=== Goal of the exercise ===
In your reply, repeat every entry exactly and skip over each picture.

=== Stored data ===
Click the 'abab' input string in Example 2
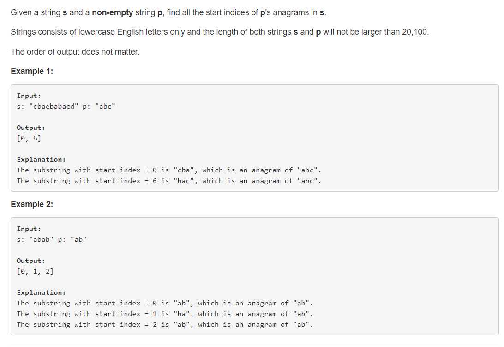This screenshot has height=347, width=504. pyautogui.click(x=41, y=239)
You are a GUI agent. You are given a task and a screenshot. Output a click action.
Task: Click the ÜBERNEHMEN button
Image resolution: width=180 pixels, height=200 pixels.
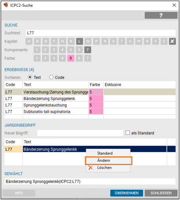[x=126, y=193]
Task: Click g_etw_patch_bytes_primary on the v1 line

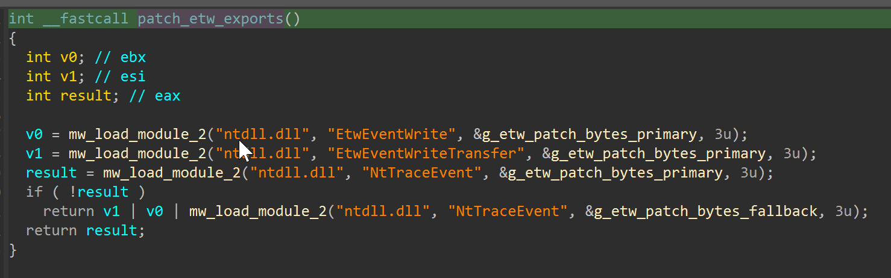Action: pos(653,153)
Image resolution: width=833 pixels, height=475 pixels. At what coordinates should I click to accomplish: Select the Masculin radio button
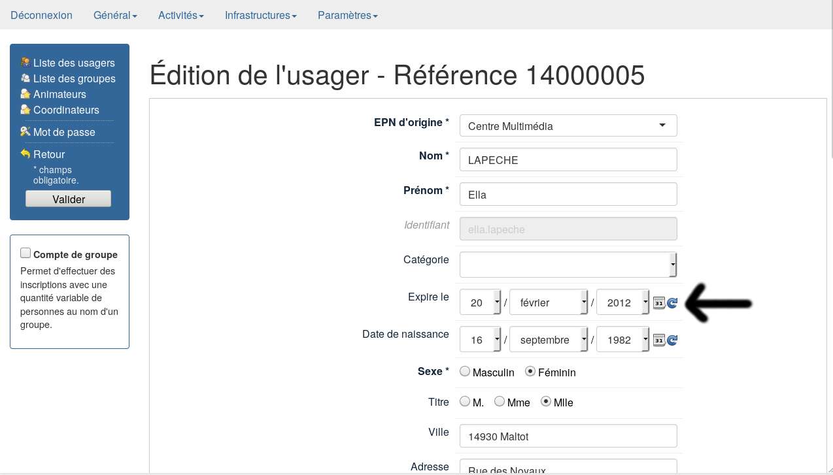pos(465,372)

=== Solution for this exercise ===
Click the 'abab' input string in Example 2
This screenshot has height=347, width=504. pyautogui.click(x=41, y=239)
You are a GUI agent. You are given a task and a screenshot. Output a click action.
Task: Click the ÜBERNEHMEN button
Image resolution: width=180 pixels, height=200 pixels.
[x=126, y=193]
Task: Click g_etw_patch_bytes_primary on the v1 line

Action: pos(653,153)
Image resolution: width=833 pixels, height=475 pixels. At what coordinates should I click to accomplish: Select the Masculin radio button
pos(465,372)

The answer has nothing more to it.